Using Location Based Services

Developers who enable LBS support in applications need to be aware of a number of issues. First and foremost, a user's location is personal information and subject to privacy concerns. Second, using LBS on a handset takes a toll on the device in terms of network data usage and battery life.

The Android system addresses these issues, in part, through permissions. That said, some of the burden of managing the impact of LBS features on the user and the user's device does fall on the developer. Therefore, here are some guidelines for using services such as LBS:

► Enable LBS features only when they are needed and disable them as soon as they are no longer required.

► Inform the user when collecting and using sensitive data, as appropriate. Many users consider their present or past locations to be sensitive.

► Allow the user to configure and disable features that might adversely affect their experience when using your application. For example, develop a "roaming" mode for your application to allow the user to enjoy your application without incurring huge fees.

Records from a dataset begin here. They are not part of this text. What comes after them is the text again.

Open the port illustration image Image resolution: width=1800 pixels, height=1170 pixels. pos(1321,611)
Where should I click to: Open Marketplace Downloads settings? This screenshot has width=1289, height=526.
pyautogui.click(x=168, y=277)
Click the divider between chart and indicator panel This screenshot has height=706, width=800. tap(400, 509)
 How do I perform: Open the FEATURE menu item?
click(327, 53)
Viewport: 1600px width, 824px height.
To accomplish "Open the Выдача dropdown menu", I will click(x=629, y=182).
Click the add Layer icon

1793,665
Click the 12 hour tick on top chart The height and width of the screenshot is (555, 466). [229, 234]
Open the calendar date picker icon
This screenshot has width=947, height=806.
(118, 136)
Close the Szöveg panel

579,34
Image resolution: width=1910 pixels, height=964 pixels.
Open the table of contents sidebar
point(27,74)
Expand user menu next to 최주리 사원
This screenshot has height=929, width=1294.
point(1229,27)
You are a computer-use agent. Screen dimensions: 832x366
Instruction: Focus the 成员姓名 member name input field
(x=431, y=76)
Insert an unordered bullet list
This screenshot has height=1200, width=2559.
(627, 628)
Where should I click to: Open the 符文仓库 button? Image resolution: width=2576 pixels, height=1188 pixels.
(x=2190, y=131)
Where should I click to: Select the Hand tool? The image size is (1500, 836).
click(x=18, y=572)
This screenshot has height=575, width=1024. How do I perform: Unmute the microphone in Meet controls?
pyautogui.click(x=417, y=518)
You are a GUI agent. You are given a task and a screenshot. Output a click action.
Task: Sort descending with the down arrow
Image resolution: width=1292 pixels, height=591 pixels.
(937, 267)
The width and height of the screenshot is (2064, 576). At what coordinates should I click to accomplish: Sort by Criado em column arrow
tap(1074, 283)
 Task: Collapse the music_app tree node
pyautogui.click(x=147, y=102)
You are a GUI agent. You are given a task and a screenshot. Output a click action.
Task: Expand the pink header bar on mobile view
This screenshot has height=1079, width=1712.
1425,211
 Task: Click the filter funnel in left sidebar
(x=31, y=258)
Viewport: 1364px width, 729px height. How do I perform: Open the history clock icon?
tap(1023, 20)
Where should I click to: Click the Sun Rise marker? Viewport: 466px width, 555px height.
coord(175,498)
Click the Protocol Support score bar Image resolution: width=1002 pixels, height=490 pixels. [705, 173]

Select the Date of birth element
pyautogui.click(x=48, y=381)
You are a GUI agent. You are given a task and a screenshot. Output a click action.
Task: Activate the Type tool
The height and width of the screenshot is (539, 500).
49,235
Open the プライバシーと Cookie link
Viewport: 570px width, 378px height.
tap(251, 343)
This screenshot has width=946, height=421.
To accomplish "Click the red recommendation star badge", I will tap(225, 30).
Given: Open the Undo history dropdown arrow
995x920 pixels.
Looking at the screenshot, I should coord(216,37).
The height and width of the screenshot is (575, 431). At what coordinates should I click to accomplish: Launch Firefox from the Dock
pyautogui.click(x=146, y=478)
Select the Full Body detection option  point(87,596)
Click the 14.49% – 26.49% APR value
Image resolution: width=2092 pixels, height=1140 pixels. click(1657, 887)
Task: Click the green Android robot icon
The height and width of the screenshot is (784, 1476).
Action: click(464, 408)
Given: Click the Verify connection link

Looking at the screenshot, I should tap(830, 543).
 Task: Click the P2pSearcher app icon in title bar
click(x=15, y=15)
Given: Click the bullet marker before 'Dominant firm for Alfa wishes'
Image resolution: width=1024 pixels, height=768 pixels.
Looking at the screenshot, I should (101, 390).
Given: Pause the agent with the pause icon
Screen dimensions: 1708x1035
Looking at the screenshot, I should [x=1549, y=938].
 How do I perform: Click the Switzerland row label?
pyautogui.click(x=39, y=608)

► Handle events such as low-battery warnings and adjust how your application runs accordingly.

► Consider including a custom privacy message as part of your application's usage terms, to explain how any data collected from the user, including the user's name and location information, will and will not be used.

Not every Android device will have LBS hardware, so you should not assume that all devices will be able to provide location information.

A number of LBS features are available as part of the Android SDK, but some of the most exciting features are actually part of the Google APIs add-on. This add-on allows you to incorporate powerful features such as Google Maps functionality directly into Android applications. Developers using the Google APIs add-on must register for a special Google developer account and use a special API key.